Cape Town - Accusations of unethical business practice have emerged in a civil court case involving the R9.7 billion sale of the V&A Waterfront.
The legal action was brought against Growthpoint by Andre van Heerden, who was appointed by the court to recover the fee of two businessmen.
The two – retired businessman Maurice Shawzin and property developer Neill Bernstein (by way of his company Devland Holdings) – formed a consultancy partnership to help Growthpoint buy a stake in the Waterfront in 2011.
Growthpoint is defending the action.
In the Western Cape High Court yesterday, advocate Brian Pincus, SC, said in his opening address that Shawzin and Bernstein had put time and effort into the deal.
At no time before May 9, 2010, had Growthpoint shown any signs of repudiation, or advised them to stop their efforts.
Pincus claimed that at a pre-arbitration meeting in December 2011, there had been conduct that “we would describe as unethical business practice”.
What was further regrettable, he told the court, was that Growthpoint’s chairman, Francois Marais, had conducted himself in this way with Bernstein, whose relationship with Shawzin had since soured.
While Pincus accepted that Marais was not involved with everyday dealings with Shawzin, he had had knowledge of Shawzin’s claim.
He said that at the meeting there had been a discussion between Marais and Bernstein about Bernstein being given an ongoing ability to do business with Growthpoint if he got Shawzin “off their backs”.
Once Shawzin’s claim had been extinguished, they could then proceed with a “friendly arbitration”.

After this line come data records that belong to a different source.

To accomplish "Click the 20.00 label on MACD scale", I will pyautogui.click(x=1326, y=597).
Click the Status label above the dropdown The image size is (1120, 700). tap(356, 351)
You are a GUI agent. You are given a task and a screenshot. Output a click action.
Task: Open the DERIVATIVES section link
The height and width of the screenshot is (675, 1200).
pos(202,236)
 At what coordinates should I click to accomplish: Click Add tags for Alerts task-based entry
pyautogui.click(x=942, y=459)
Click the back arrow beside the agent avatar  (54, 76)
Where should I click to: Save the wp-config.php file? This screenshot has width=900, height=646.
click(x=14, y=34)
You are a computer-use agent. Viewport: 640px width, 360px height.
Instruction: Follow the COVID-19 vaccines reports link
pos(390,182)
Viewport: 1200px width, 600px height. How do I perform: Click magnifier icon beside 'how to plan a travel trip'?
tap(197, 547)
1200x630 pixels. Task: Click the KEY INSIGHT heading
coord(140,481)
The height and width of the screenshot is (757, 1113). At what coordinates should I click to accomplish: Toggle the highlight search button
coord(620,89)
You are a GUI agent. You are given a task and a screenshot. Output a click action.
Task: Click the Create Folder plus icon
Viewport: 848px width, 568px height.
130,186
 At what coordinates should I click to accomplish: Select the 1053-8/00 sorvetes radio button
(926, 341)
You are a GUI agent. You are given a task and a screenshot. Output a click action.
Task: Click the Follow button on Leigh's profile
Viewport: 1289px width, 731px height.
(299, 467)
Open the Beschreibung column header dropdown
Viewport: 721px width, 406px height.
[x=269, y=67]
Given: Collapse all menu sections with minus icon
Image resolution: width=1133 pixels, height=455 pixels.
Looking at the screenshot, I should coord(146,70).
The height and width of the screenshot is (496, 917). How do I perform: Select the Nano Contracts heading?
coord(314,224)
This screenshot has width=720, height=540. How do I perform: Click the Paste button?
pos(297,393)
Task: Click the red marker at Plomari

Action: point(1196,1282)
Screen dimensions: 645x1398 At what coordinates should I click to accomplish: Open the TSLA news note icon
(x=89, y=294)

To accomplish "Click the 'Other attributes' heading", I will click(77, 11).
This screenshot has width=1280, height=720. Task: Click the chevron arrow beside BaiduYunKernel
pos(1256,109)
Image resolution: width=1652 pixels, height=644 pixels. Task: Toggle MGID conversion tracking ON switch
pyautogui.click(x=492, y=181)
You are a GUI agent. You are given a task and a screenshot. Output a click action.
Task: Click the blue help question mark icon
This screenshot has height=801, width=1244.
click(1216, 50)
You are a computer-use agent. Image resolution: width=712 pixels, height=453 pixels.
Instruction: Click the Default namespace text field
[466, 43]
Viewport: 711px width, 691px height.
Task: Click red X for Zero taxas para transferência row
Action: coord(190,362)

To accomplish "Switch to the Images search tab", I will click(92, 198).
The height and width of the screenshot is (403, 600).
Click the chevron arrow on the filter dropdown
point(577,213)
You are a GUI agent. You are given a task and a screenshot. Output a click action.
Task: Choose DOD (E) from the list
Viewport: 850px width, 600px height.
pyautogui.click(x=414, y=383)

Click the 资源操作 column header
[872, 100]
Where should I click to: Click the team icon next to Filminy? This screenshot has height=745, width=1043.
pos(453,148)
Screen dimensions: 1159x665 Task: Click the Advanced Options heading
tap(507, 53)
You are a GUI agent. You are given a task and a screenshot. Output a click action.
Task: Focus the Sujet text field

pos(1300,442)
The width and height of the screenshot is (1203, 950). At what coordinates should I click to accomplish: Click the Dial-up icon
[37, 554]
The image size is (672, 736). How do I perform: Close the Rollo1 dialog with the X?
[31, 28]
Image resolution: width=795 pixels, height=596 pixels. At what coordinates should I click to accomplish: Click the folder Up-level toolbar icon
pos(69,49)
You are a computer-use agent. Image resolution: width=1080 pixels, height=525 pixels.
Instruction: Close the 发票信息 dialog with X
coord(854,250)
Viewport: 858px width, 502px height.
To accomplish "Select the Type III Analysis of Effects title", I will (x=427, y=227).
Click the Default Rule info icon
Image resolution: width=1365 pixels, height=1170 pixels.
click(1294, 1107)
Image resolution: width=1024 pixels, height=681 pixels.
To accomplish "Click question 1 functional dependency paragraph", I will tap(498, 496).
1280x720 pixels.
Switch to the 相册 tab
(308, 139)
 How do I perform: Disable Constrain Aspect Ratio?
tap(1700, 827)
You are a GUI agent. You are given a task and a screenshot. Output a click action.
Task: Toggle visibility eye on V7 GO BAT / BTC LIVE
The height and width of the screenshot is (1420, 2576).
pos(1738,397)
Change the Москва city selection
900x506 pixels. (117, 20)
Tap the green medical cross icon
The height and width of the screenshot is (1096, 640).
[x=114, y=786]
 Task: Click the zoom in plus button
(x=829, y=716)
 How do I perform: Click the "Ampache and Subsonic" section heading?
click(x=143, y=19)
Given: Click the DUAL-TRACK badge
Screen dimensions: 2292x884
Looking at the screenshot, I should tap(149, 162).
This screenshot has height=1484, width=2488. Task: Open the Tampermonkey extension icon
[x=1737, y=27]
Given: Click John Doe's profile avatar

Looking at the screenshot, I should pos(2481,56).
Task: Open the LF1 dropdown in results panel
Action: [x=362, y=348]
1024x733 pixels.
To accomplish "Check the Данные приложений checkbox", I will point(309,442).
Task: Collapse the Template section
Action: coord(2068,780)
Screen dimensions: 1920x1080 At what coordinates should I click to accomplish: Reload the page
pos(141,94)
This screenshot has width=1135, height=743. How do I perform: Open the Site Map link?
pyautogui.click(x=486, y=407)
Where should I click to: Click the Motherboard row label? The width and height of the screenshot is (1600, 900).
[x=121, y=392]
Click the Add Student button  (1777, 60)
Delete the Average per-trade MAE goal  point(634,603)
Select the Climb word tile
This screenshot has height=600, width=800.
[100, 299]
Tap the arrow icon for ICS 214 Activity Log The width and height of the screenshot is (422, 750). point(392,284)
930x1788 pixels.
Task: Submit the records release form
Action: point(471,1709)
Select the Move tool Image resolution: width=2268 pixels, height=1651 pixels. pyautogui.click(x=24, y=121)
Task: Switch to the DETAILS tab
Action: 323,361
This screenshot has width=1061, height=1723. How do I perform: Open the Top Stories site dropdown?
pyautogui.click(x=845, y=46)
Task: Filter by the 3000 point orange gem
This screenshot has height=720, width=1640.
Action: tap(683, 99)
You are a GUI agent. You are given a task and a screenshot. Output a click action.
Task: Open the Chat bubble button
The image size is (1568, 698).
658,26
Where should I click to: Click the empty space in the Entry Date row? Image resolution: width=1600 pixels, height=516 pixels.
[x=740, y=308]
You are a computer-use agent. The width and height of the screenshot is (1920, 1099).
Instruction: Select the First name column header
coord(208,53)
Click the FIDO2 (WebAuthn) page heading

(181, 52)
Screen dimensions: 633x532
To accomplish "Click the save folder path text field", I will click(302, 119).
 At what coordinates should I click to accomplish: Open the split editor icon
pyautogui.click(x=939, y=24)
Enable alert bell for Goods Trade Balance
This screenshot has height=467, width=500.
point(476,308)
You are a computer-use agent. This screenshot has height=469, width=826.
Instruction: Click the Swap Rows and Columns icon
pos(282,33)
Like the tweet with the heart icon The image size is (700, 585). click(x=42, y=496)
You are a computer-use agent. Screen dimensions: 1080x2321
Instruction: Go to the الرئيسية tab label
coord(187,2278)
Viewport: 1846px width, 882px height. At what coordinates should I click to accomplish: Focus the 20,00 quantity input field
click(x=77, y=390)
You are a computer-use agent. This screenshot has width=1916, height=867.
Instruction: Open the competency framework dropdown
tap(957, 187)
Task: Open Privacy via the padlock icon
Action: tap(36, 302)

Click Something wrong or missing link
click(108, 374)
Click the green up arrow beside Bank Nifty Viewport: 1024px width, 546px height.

Although Marais’s advocates have not yet verbally responded to these allegations in court, Marais denied collusion in an affidavit.
It is Van Heerden’s version that an oral agreement had been reached that if Growthpoint acquired a substantial portion of the Waterfront, it would negotiate the fee amount with the partnership.
He is asking the court to order that the negotiations take place.